Problem to work on: Can you write out the items word for word, starting with the line that contains "Describe the element at coordinates (126, 44)" and continuing through the end of the items, with the pictures left out?
★ ★ ★
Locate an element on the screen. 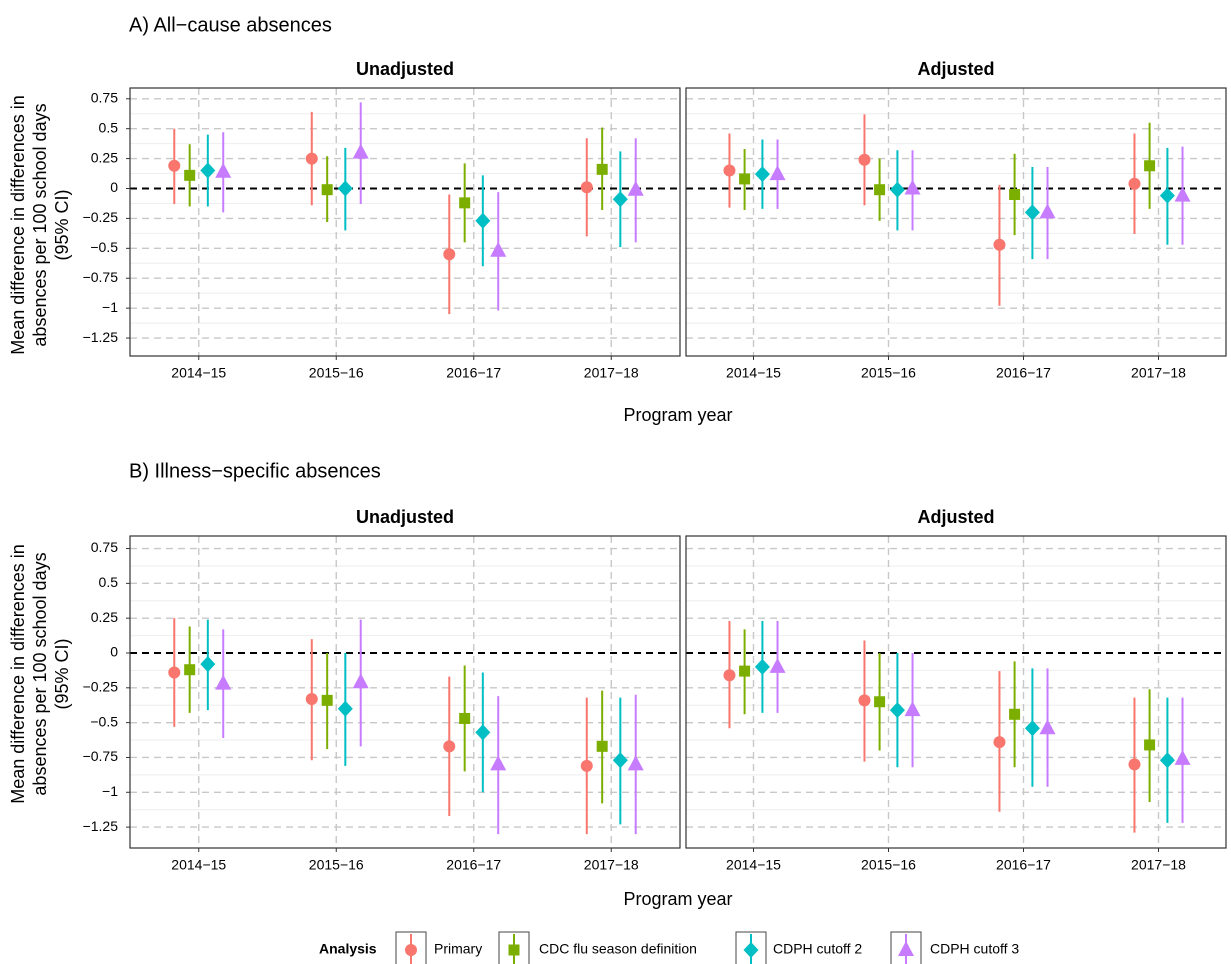 This screenshot has height=964, width=1231. y-axis-label-line: absences per 100 school days is located at coordinates (40, 674).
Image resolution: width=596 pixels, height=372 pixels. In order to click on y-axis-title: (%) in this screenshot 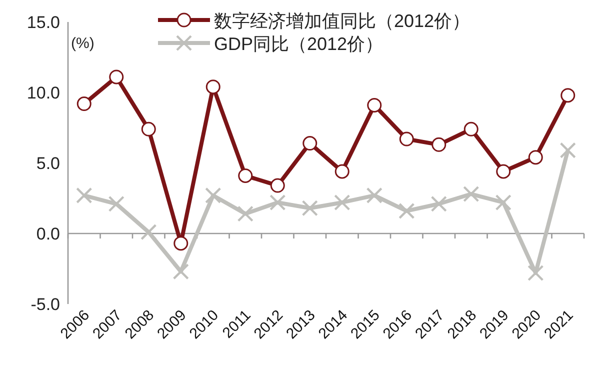, I will do `click(82, 44)`.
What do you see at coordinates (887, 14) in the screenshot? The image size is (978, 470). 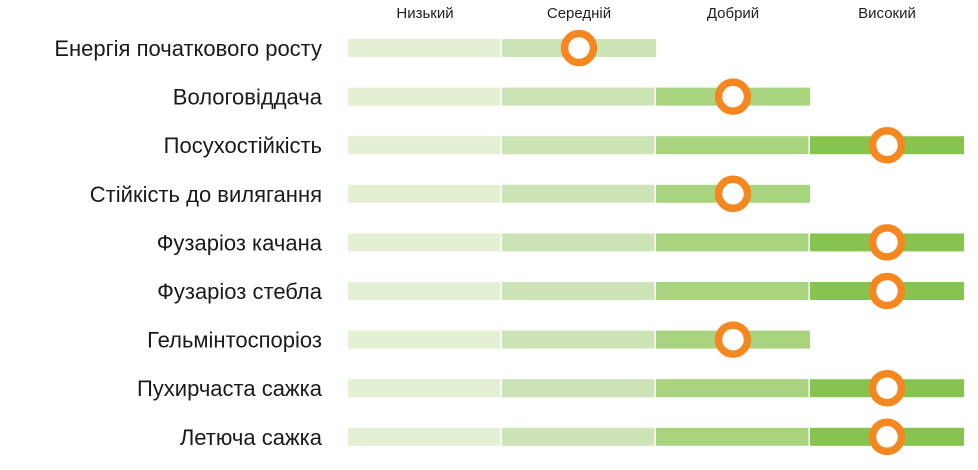 I see `level-label-3: Високий` at bounding box center [887, 14].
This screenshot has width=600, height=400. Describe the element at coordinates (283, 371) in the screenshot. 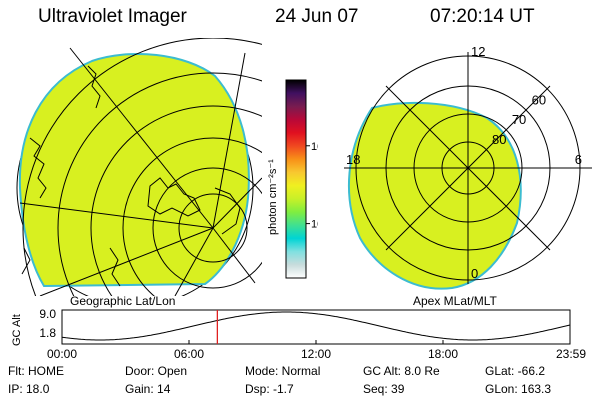

I see `info-mode: Mode: Normal` at that location.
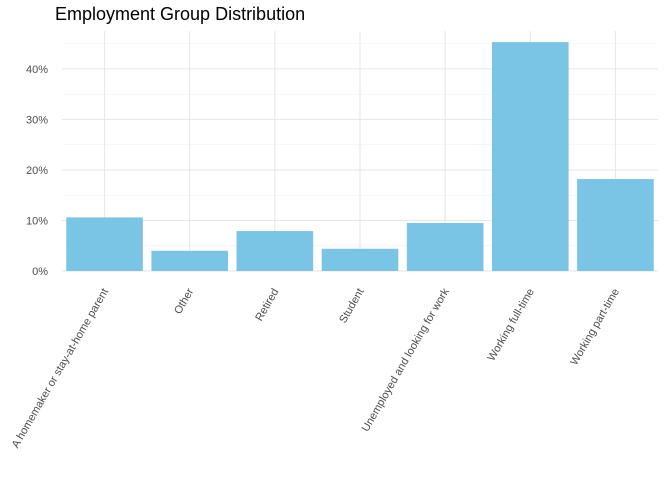  I want to click on y-tick-label: 0%, so click(40, 272).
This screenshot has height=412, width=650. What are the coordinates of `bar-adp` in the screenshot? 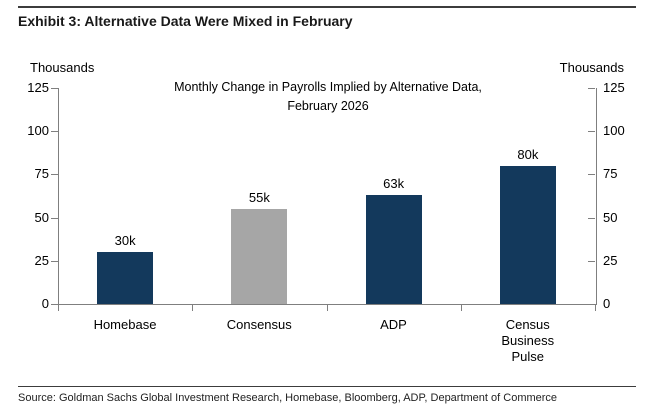 It's located at (394, 250).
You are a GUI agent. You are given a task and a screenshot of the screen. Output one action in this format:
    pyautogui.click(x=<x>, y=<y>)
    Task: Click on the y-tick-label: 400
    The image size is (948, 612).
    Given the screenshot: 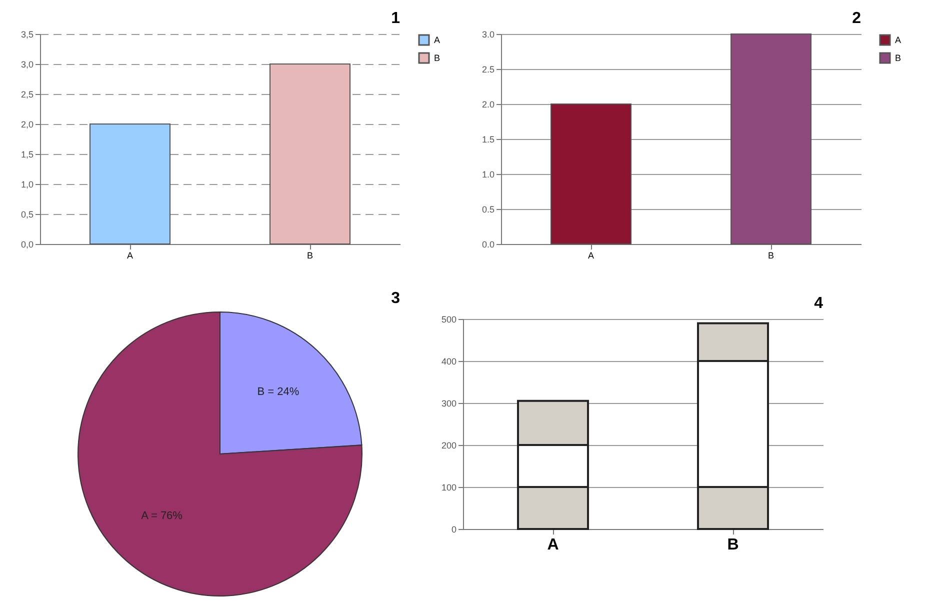 What is the action you would take?
    pyautogui.click(x=448, y=361)
    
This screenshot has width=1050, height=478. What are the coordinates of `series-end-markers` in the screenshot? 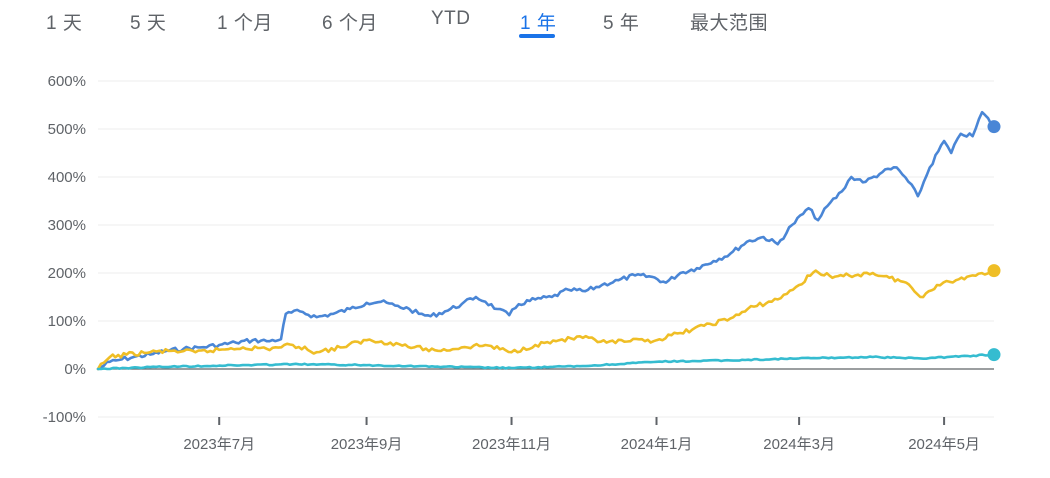 It's located at (994, 241).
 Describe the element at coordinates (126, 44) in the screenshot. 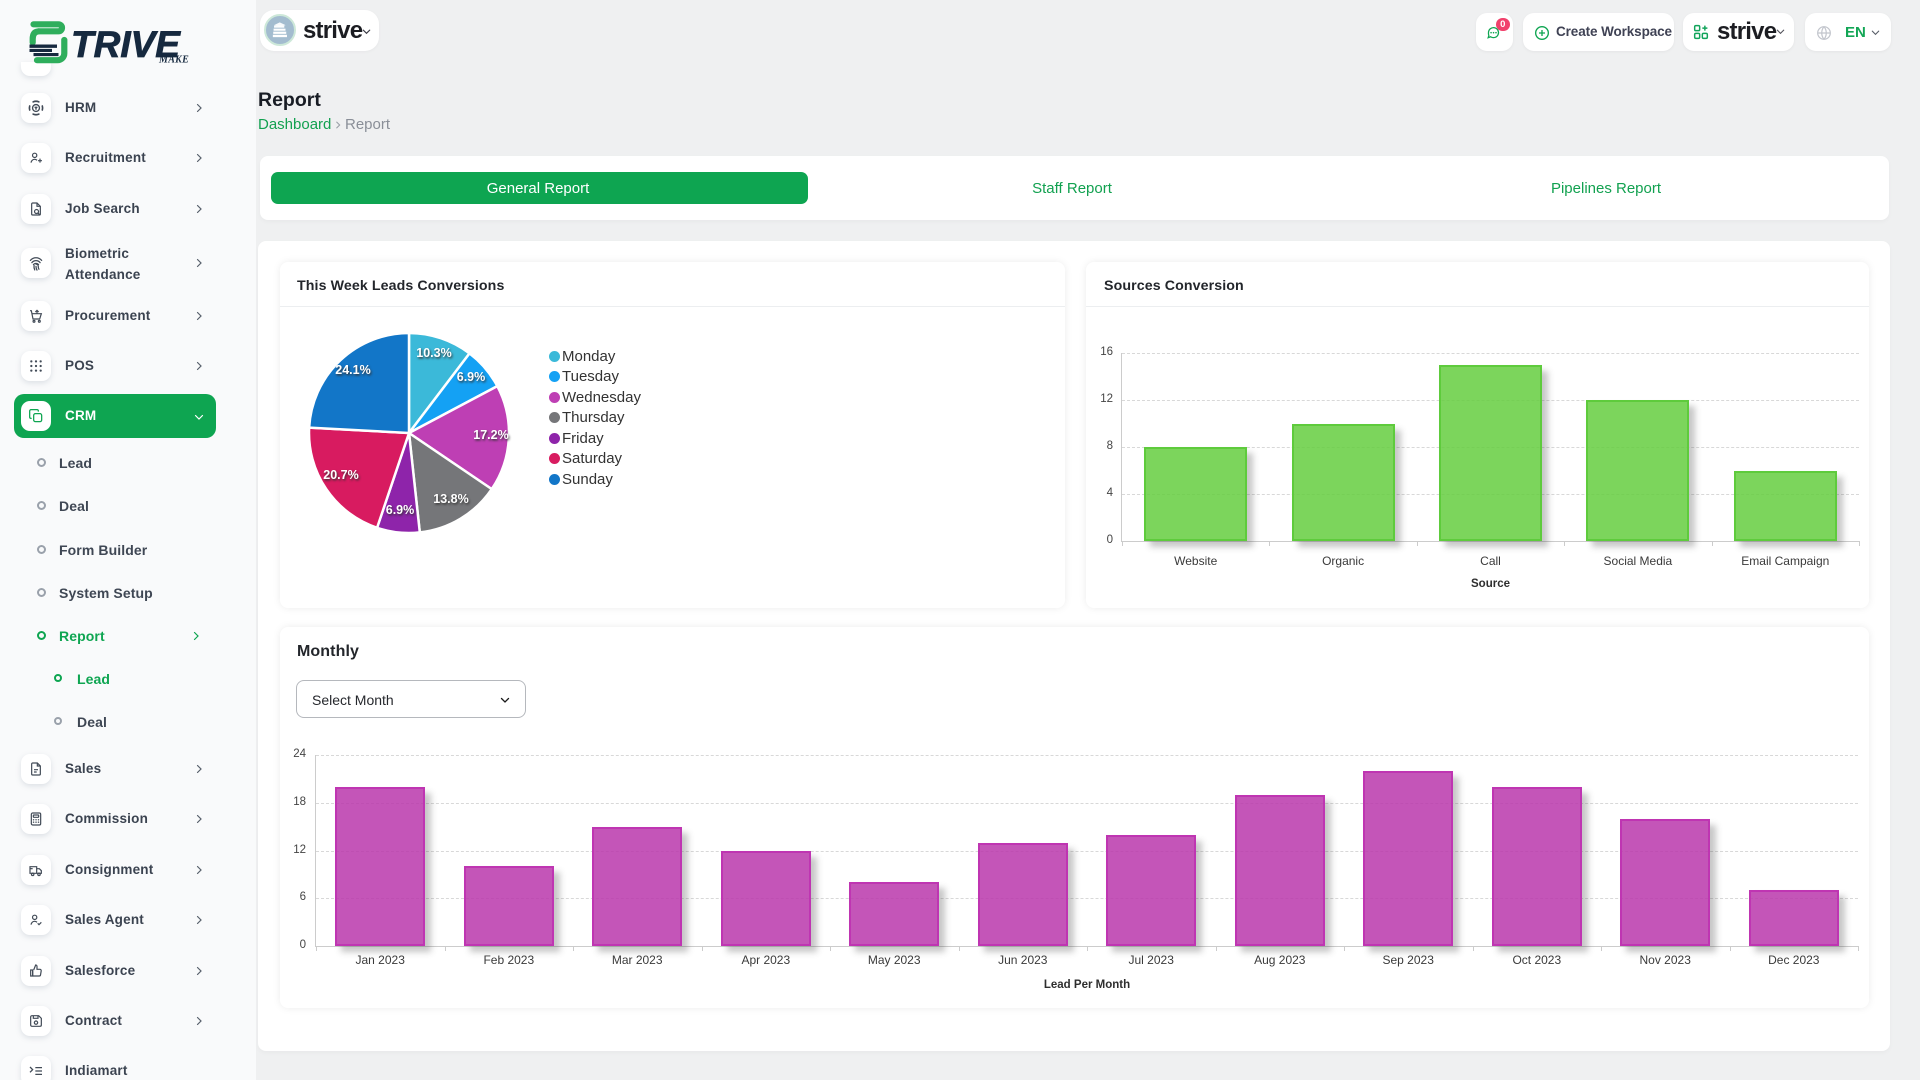

I see `svg-text: TRIVE` at that location.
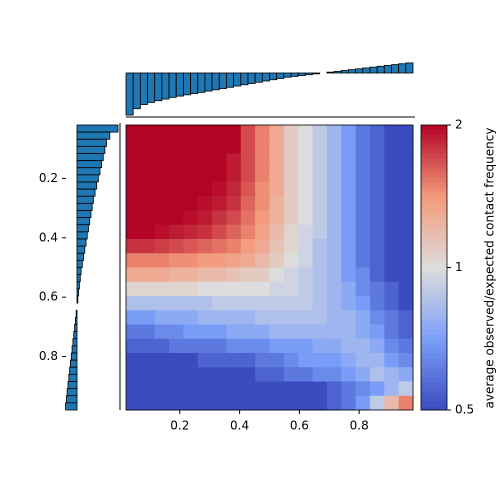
★ ★ ★
Answer to this exercise:
 Describe the element at coordinates (126, 44) in the screenshot. 

I see `svg-text: TRIVE` at that location.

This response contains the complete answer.